And yes - I absolutely get a little defensive when unknowing people compare me to a residential electrician. There's absolutely a knee-jerk impulse to declare that they're not *real* electricians, that they're merely a pale imitation of what I do. But I fight that impulse because it's a *bad impulse*. Resi still takes skill and work, it's just different than mine. We're both electricians. And it's better for us to work together to improve working conditions for all workers than to get into pissing contests about whose job is more "real". And both our jobs are in increasing danger due to the proliferation of low voltage systems that the average homeowner can install and repair without hiring a professional.
So yeah, I do get it. But it has been very, VERY insulting over the last year to hear people repeatedly say "AI was supposed to replace blue collar jobs, not *my* job! My job is ~special~ because it has ~humanity~!"

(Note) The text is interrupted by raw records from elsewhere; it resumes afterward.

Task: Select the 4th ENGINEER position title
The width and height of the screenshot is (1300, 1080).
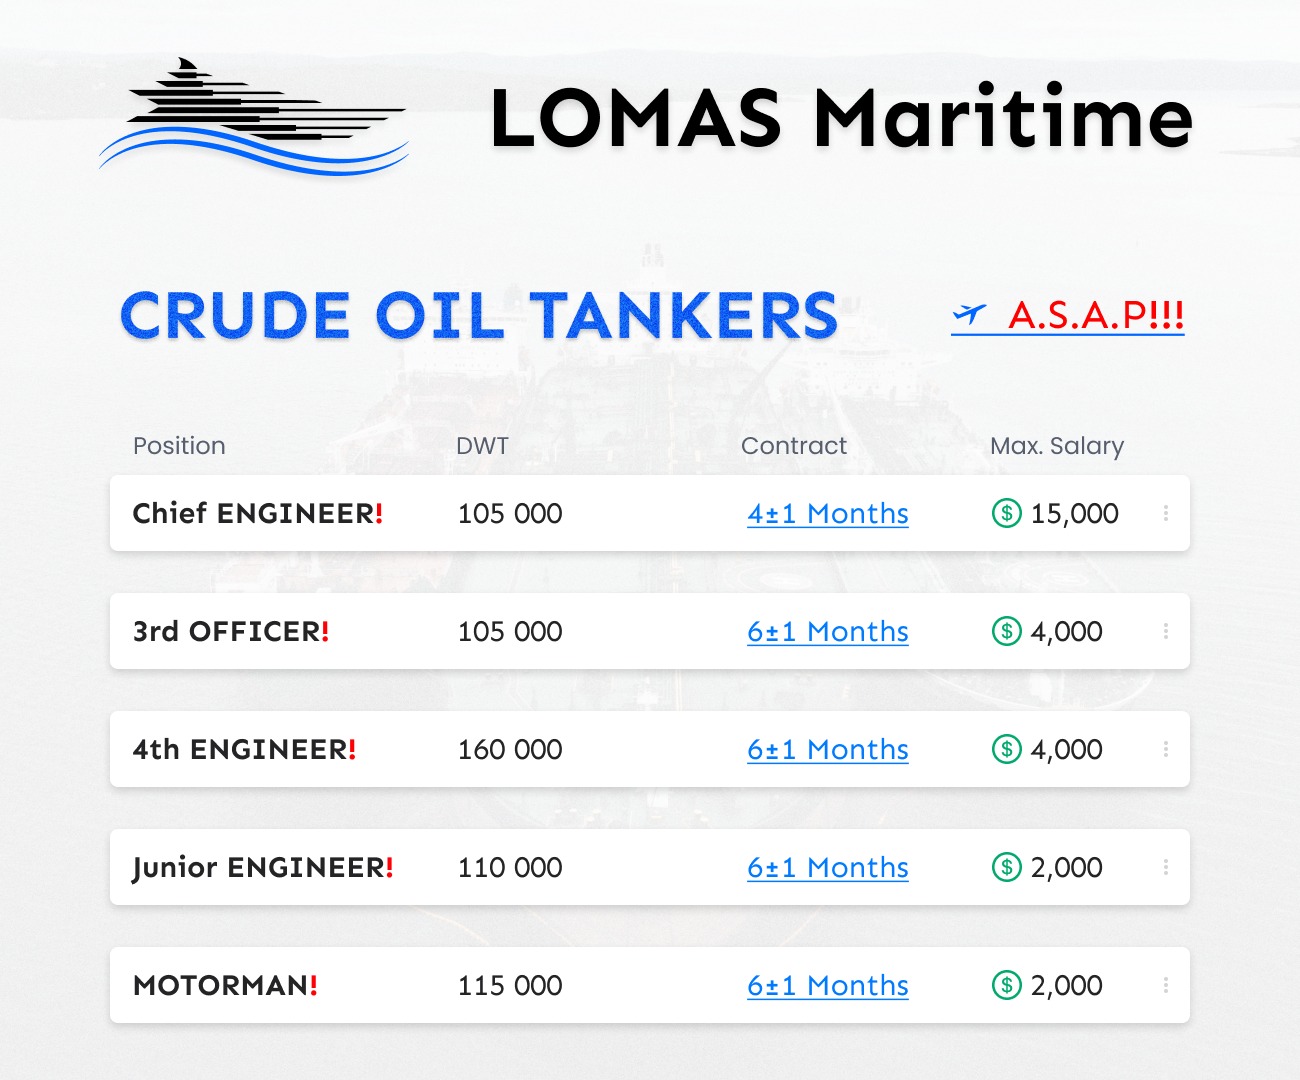Action: [x=244, y=749]
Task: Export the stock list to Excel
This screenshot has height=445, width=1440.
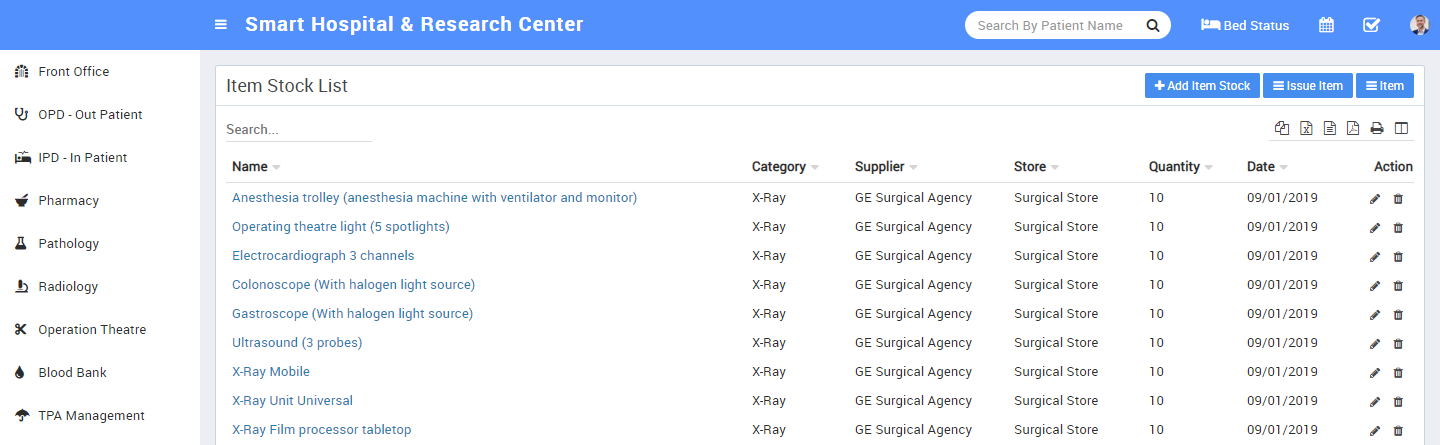Action: pyautogui.click(x=1306, y=128)
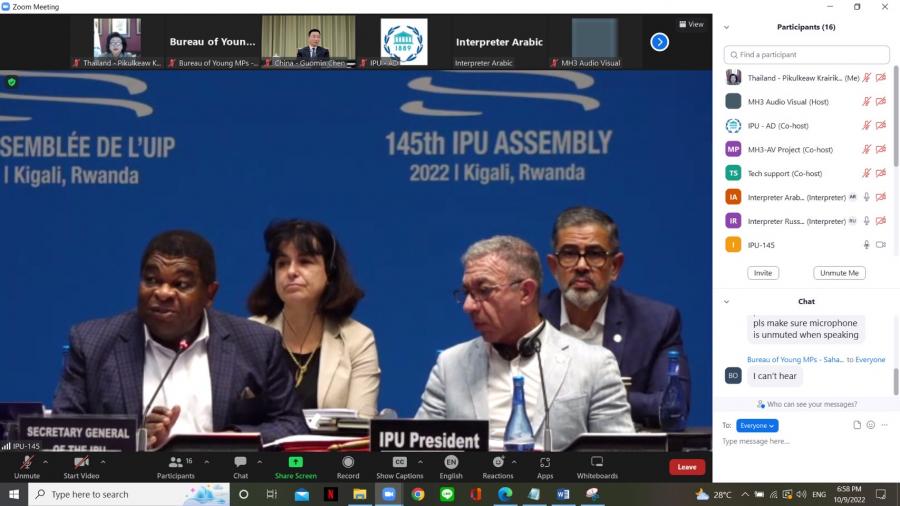This screenshot has height=506, width=900.
Task: Click the Invite button
Action: tap(763, 273)
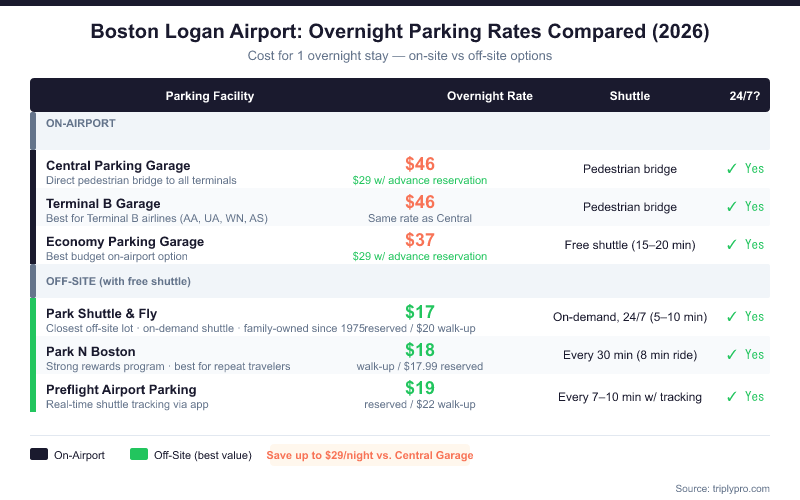Click the Park N Boston checkmark icon
Screen dimensions: 800x500
coord(731,355)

Your job is not special. It's not more important than my job and it's not more fulfilling to you than my job is to me. And I don't get to insist that everyone start building homes with steel conduit just so less skilled people can't be electricians, and I don't get to yell at people for hiring a handyman to replace an outlet for $50 when my time would be worth $200.
I absolutely understand the instinct that AI art can't be real art because people who use it didn't "earn" it, or that automating art is uniquely damaging in a way automating other jobs isn't because it's "supposed" to be about human expression. But please actually think about what you're implying and who you're throwing under the bus when you say shit like that, and whether it actually holds up to your other values or if it's just a knee-jerk reaction you need to examine.